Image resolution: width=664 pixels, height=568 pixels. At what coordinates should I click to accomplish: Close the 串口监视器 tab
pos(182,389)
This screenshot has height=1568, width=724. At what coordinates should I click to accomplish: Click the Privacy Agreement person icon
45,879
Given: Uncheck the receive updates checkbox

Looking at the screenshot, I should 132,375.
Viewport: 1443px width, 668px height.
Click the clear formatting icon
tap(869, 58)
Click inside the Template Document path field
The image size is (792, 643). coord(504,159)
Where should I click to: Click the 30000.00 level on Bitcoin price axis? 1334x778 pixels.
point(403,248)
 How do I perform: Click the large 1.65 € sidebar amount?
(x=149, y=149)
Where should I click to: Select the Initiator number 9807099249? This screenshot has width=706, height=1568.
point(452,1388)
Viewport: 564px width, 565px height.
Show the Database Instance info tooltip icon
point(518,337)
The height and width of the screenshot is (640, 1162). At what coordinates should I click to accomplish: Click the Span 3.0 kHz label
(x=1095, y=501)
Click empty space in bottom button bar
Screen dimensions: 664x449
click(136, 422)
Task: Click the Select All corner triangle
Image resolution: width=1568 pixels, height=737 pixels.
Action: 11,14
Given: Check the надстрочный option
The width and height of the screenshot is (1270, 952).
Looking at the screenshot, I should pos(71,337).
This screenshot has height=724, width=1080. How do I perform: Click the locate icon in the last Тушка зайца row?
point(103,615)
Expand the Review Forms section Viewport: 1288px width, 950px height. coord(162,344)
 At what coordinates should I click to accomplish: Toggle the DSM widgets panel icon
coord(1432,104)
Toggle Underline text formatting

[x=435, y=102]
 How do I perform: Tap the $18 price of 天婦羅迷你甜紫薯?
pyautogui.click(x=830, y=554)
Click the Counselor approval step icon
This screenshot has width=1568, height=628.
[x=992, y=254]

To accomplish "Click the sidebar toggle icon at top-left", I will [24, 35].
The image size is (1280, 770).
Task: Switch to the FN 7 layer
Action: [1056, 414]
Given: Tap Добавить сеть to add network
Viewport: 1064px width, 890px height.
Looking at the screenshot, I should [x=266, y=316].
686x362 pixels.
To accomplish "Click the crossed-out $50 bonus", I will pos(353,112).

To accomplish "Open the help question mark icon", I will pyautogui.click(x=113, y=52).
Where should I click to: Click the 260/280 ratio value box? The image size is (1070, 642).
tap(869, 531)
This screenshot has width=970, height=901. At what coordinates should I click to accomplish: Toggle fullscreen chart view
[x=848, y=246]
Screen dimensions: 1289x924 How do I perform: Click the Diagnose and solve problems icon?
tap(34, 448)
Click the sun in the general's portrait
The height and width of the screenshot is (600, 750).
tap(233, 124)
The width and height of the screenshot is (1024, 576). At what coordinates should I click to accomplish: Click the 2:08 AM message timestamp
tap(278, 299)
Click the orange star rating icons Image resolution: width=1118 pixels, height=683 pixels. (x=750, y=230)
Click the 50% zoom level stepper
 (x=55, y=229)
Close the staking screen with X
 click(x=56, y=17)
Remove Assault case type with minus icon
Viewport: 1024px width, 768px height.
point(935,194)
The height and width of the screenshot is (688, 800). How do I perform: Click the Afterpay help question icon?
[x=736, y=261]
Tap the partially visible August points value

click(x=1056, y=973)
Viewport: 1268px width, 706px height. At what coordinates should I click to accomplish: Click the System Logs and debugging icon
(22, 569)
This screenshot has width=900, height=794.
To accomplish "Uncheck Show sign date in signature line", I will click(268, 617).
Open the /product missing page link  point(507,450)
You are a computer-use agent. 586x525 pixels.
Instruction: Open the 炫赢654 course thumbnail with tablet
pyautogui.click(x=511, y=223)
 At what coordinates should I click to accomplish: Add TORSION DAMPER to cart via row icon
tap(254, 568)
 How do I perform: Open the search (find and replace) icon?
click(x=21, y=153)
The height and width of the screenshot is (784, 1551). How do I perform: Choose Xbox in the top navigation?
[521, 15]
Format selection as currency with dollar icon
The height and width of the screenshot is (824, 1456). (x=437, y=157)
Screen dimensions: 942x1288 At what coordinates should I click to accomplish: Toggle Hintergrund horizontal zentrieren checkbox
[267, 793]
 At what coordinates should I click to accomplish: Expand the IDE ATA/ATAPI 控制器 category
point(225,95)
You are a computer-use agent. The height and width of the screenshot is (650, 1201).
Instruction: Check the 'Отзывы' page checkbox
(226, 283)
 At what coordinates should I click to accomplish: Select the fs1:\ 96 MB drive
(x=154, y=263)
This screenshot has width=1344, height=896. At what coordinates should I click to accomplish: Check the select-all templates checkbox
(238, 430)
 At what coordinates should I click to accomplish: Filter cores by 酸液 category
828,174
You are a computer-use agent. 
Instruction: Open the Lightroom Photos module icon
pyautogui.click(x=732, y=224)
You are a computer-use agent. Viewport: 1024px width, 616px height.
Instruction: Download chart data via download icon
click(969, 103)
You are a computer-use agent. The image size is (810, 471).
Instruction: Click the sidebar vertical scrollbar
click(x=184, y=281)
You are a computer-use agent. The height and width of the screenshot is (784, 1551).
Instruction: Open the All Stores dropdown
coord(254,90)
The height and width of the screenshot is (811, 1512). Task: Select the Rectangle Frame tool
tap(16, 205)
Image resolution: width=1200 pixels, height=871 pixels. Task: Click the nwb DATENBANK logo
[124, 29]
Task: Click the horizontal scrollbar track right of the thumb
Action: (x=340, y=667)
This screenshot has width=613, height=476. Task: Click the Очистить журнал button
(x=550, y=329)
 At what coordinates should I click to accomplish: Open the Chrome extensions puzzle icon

▸ Required action: Would you please copy exactly the part of the entries above that begins at the line containing "Close the staking screen with X" and ends at the line containing "This screenshot has width=900, height=794.", both lines included?

▸ Solution to this problem:
Close the staking screen with X
 click(x=56, y=17)
Remove Assault case type with minus icon
Viewport: 1024px width, 768px height.
point(935,194)
The height and width of the screenshot is (688, 800). How do I perform: Click the Afterpay help question icon?
[x=736, y=261]
Tap the partially visible August points value

click(x=1056, y=973)
Viewport: 1268px width, 706px height. At what coordinates should I click to accomplish: Click the System Logs and debugging icon
(22, 569)
This screenshot has width=900, height=794.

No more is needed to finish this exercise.